If approved as expected in the Republican-led Senate next week, the issue could then go straight to the Oval Office.
Congressional approval would put President Barack Obama in a political bind just days after he concluded a surprise deal with China to limit greenhouse gas emissions.
The president, who has the power to approve or veto the bill, is believed to view an attack on global warming as a potentially significant part of his legacy as the country's 44th president. He has two years remaining in office.
Environmentalists have seized on the Canadian pipeline as a symbol of corporate North America's failure to help save the planet from the effects of global warming.

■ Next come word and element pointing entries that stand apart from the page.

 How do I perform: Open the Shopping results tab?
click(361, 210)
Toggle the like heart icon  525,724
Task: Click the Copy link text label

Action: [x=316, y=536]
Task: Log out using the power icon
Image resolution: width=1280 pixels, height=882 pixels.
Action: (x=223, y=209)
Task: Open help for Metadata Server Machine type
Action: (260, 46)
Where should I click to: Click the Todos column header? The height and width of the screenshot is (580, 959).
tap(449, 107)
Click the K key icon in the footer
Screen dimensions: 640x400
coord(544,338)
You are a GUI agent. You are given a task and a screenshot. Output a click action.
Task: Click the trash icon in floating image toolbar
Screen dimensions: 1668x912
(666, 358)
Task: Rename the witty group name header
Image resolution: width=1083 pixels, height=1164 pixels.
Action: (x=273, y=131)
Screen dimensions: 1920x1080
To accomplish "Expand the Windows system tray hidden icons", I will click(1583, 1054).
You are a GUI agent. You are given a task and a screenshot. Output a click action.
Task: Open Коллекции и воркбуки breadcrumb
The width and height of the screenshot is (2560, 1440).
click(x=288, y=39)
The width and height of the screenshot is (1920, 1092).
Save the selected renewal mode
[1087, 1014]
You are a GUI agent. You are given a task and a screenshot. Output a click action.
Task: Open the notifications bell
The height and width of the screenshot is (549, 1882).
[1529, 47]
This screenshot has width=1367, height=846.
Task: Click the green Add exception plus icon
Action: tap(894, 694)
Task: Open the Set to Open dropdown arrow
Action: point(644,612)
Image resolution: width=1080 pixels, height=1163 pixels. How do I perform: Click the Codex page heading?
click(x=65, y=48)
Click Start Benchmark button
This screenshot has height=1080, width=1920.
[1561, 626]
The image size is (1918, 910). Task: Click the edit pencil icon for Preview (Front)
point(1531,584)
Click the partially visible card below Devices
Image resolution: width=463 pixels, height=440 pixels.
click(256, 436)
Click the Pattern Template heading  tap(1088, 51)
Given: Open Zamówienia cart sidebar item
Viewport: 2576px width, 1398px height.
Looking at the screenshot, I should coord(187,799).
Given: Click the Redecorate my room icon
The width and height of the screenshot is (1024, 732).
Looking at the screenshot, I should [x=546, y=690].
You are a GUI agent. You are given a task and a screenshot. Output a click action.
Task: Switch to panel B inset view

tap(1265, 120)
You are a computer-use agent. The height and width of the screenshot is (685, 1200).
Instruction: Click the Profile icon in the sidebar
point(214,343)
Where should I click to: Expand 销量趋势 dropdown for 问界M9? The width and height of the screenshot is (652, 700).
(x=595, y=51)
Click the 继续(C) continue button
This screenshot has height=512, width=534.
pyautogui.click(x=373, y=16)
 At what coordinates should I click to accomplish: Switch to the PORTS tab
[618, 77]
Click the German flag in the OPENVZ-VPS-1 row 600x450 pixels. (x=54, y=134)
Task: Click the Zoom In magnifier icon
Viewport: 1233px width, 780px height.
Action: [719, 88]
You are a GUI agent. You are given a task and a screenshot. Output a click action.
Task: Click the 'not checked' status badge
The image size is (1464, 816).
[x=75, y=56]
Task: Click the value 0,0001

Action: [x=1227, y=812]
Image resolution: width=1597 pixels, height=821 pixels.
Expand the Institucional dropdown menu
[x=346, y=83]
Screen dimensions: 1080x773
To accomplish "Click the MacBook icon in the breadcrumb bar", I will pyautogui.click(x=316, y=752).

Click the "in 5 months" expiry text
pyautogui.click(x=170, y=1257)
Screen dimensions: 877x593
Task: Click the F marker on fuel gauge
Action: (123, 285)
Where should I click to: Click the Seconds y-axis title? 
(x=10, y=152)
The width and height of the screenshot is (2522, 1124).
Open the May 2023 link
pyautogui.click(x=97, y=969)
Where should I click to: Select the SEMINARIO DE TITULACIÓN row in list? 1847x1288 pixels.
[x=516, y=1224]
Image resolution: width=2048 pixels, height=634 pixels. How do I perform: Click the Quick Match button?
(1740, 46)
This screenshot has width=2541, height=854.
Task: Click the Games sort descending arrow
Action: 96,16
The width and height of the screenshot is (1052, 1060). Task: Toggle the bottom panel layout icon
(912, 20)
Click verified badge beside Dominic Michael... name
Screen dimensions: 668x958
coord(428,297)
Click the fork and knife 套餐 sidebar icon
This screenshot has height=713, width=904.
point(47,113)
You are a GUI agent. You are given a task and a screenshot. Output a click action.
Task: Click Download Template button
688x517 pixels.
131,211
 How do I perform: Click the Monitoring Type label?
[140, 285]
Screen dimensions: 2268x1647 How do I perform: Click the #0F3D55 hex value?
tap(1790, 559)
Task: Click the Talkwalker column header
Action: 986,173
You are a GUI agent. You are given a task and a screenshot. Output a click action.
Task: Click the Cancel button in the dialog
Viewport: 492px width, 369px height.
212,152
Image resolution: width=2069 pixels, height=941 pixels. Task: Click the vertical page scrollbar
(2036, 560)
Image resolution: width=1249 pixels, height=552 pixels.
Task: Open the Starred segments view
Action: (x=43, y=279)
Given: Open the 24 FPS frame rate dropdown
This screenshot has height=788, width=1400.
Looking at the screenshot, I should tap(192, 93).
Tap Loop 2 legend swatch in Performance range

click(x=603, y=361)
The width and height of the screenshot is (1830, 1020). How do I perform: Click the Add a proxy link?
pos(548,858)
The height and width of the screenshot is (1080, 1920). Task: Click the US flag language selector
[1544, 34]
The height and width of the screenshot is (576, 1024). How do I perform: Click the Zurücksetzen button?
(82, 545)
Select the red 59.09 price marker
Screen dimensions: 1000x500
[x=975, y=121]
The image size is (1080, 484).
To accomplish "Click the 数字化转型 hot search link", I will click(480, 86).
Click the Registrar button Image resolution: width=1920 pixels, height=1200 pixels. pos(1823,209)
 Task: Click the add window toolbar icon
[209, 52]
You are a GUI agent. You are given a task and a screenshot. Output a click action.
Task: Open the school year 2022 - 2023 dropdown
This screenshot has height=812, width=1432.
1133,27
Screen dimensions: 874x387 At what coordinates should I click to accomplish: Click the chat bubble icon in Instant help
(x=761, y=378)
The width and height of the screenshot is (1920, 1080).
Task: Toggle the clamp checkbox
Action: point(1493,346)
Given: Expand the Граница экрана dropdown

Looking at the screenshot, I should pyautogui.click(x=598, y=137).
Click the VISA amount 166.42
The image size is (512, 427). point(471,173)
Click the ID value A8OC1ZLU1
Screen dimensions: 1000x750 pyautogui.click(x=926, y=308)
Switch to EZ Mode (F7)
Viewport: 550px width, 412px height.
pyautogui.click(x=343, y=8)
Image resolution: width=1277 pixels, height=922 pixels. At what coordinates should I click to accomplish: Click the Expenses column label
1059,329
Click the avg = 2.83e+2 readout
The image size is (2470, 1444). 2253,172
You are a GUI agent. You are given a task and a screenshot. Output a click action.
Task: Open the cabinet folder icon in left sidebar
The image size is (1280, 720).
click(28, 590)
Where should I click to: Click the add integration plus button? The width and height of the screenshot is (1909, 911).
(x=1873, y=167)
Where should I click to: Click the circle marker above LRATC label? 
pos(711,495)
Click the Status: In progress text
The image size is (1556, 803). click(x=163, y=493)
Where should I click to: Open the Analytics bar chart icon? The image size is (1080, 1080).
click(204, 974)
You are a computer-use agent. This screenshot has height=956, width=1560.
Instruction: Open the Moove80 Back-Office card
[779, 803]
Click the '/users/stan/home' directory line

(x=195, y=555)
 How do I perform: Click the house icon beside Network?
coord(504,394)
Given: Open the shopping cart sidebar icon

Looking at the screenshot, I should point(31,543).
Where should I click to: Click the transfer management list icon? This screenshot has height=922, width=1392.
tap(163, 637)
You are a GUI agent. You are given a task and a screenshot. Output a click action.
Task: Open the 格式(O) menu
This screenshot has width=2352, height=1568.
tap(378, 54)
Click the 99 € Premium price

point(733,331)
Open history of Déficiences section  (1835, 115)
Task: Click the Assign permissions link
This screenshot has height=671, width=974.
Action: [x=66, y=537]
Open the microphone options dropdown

Republicans, victorious in the Nov. 4 congressional elections, where they campaigned heavily on the need for Keystone, have been pushing for approval of the project amid objections from some Democrats.
Keystone key to energy independency: senator
Still, Democrats from oil-industry-dependent states such as Louisiana support the project.
"It is time for America to become energy independent, and that is impossible without the Keystone pipeline and other pipelines like it," Democratic Senator Mary Landrieu of Louisiana told reporters Wednesday.
She and Senator John Hoeven, a Republican from North Dakota, introduced the bill on May 1.
Landrieu, who chairs the Senate energy and natural resources committee, is fighting for her political life as she faces a run-off race Dec. 6 that will determine whether she can serve another six-year Senate term beginning in January.
Landrieu acknowledged to reporters that she had no commitment from Obama that he would sign a Keystone bill if Congress sends one to him.
As it stands, the bill would accept a U.S. environmental impact study issued by the secretary of state in January, saying it "shall be considered to fully satisfy" other pending environmental and endangered species reviews.
As well, the bill mandates that any appeal against permit requirements must be expedited straight to the U.S. Court of Appeals.
There had been reports Wednesday that the House vote might take place today.